WHAT YOU WILL DO:
1 - In the blog posts, translate this sentence into Spanish: "Charles Simonyi, writing in Edge, likens programming to encryption."
2 - Update the blog posts starting with "Frankly, our discussions" and going on through "largely done manually.", replacing "survivor/disability" with "survivor and disability".
3 - According to the blog posts, why do we invariably choose to edit the cyphertext when a problem or solution specification changes? Answer in one to three sentences.

━━━ SOURCE TEXT

Sunday, January 16

They just don't get it

The Washington Post (registration required) ran their exclusive interview with Bush today. I guess reporters Fletcher and VandeHei were so excited to be on Air Force One that they didn't have a chance to think about what Bush actually said.

In their analysis article the reporters say:

And he said he has no plans to cut benefits for the approximately 40 percent of Social Security recipients who collect monthly disability and survivor payments as he prepares his plan for partial privatization.

But in the interview transcript, after he makes a "no plans to cut" remark, Bush says:

Frankly, our discussions in terms of reform have not centered on the survivor/disability aspect of Social Security. We're talking about the retirement system of Social Security.

That puts a different spin on "no plans" to cut survivor/disability benefits, doesn't it? These people just don't think those benefits (which are 40% of the program) are worth discussing much. I don't know about you, but this implies to me that in the end, they're very likely to get cut.

Addressing a problem of their own devising

By all means, if you are foolish enough to use Windows XP (like me), install Microsoft AntiSpyware. It sucks less.

Thursday, January 13

Oh, so that's why its got bugs!

Charles Simonyi, writing in Edge, likens programming to encryption. Encryption without benefit of automation, because programming is largely done manually.

The plaintext in this case is the notional specification (of a problem and how it is to be solved). The encryption process transforms this specification into the chunks of gibberish we call programs.

This nicely highlights the difficulty of changing software when the problem (or solution) specification changes — since we've invested so much manual labor "encrypting" the specification, we invariably choose to edit the cyphertext.

Monday, January 3

Only 308,370 minutes

Imagine: my first post to Recondite was seven months ago today!

Toward the Insignificant

Not that I'd ever heard of it before, but Stoney Ballard's Oblique Strategies website looks very handy, and it's clearly much cheaper than buying the card deck.

━━━━━━
━━━ DATA PROVIDED

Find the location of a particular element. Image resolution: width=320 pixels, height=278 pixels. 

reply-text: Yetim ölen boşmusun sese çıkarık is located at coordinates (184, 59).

━━━━━━

WRITTEN ANSWERS:
1 - Charles Simonyi, escribiendo en Edge, compara la programación con el cifrado.

2 -
Frankly, our discussions in terms of reform have not centered on the survivor and disability aspect of Social Security. We're talking about the retirement system of Social Security.

That puts a different spin on "no plans" to cut survivor and disability benefits, doesn't it? These people just don't think those benefits (which are 40% of the program) are worth discussing much. I don't know about you, but this implies to me that in the end, they're very likely to get cut.

Addressing a problem of their own devising

By all means, if you are foolish enough to use Windows XP (like me), install Microsoft AntiSpyware. It sucks less.

Thursday, January 13

Oh, so that's why its got bugs!

Charles Simonyi, writing in Edge, likens programming to encryption. Encryption without benefit of automation, because programming is largely done manually.

3 - We have invested so much manual labor in "encrypting" the specification into programs that we edit the resulting cyphertext rather than starting over.